Praktische Techniken zur digitalen Transformation – Ein Überblick

Zur Analyse von Digitalisierungspotenzialen am Geschäftsmodell bietet sich das Business Model Canvas an. Im Wesentlichen besteht das Modell aus neun Schlüsselfaktoren: Schlüsselpartner, Schlüsselaktivitäten, Nutzenversprechen, Kundenbeziehungen, Schlüsselressourcen, Vertriebs- und Kommunikationskanäle, Kosten, Einnahmequellen. Dieses Modell wird zwar gerne insbesondere bei Neugründungen von Unternehmen angewandt, doch gerade bei der digitalen Transformation eines Unternehmens sollte diese Analysemethode der allererste Schritt in Richtung Digitalisierung sein. Es eignet sich bestens dafür, einzelne Schlüsselfaktoren eines digitalen Geschäftsmodells gezielt zu untersuchen, um so Chancen – aber auch Risiken – zu erkennen, zum Beispiel die Verbesserung der Kundenbeziehungen mithilfe digitaler Assistenten. Weitere sinnvolle Techniken sind:

  • Mithilfe von Use Case-Diagrammen konkrete Anwendungsfälle erarbeiten, um zu digitalisierende Aspekte klar zu definieren und deren Systemkontext einzugrenzen.

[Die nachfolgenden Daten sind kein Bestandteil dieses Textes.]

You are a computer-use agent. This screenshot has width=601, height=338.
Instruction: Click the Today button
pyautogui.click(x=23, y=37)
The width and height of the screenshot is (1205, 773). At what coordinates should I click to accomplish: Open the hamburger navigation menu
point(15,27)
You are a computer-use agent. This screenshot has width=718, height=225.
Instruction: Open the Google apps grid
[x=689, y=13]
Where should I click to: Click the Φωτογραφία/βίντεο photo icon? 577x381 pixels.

  • Objektmodelle erstellen, um herauszufinden, welche Geschäftsobjekte im Kontext des zu digitalisierenden Aspekts relevant sind.
  • Personas und Customer-Touchpoint-Maps erstelllen, um die Kundenperspektive zu analysieren.

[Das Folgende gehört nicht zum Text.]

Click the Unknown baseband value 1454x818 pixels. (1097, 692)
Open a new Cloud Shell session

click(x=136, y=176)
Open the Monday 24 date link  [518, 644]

  • GUI-Prototypen erstellen, um frühes Feedback zu digitalisierten Touchpoints zu erhalten.
  • Zu digitalisierende Fachliche Abläufe und Szenarios modellieren, um sie abzustimmen und zu dokumentieren
  • Techniken zur Analyse und Entwicklung von Web-APIs.

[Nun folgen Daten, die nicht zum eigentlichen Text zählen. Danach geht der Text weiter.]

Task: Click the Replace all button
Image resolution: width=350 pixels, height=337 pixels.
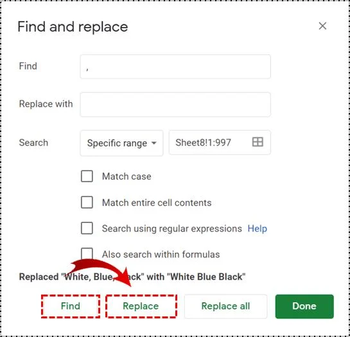Action: tap(225, 306)
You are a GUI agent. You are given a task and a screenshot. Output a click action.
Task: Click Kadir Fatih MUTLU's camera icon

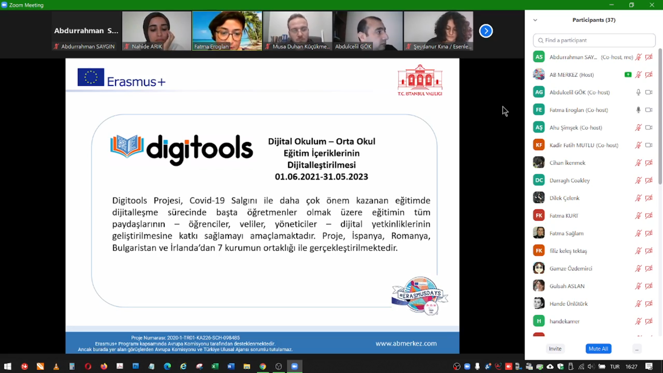click(x=649, y=145)
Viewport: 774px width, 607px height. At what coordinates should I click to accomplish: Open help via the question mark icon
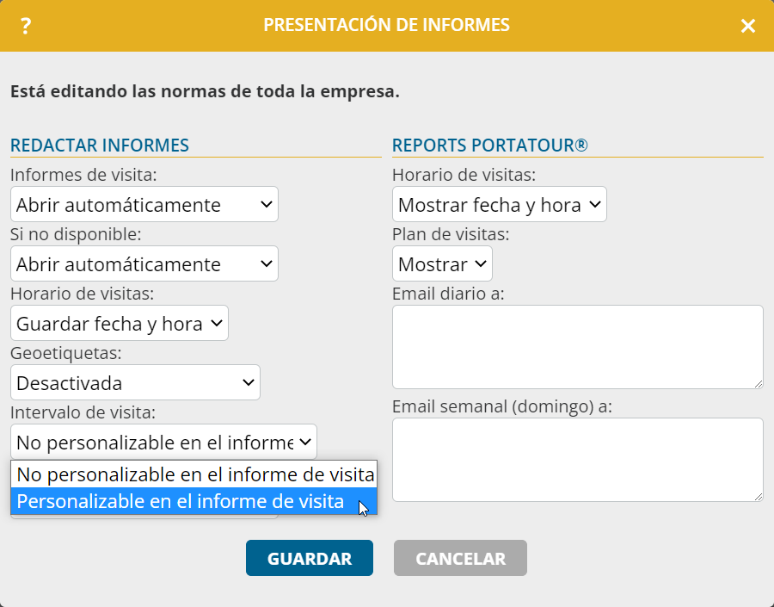point(26,26)
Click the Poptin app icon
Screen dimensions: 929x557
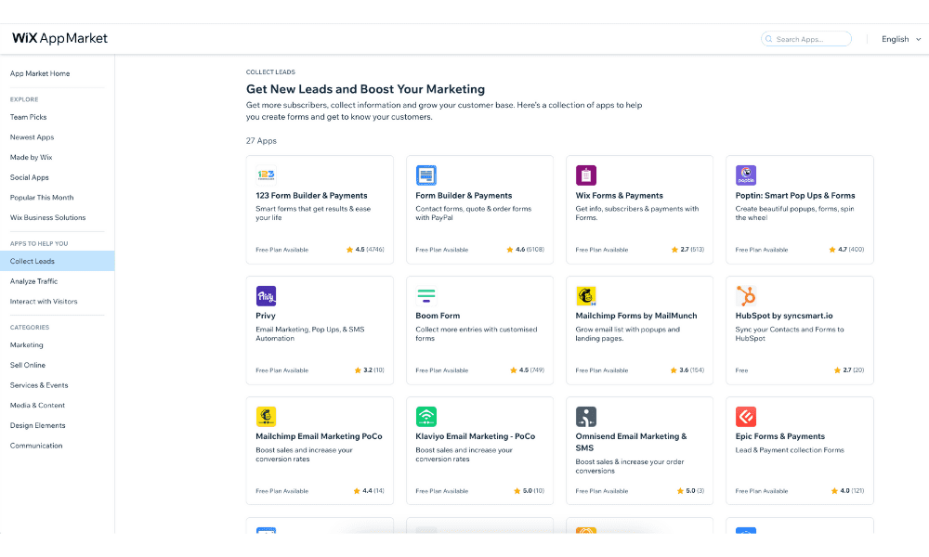coord(746,175)
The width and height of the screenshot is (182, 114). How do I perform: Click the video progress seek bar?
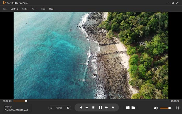[91, 101]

  • Techniken zur Spezifikation und Integration von Web-Services

Besonders die Techniken zur Analyse der Kundenperspektive verdient eine nähere Erläuterung, da selbst bestmöglich optimierte Geschäftsprozesse recht wenig nutzen, wenn dabei die „Digitalisierung des Konsumenten“ und seines Alltags außer Acht gelassen werden.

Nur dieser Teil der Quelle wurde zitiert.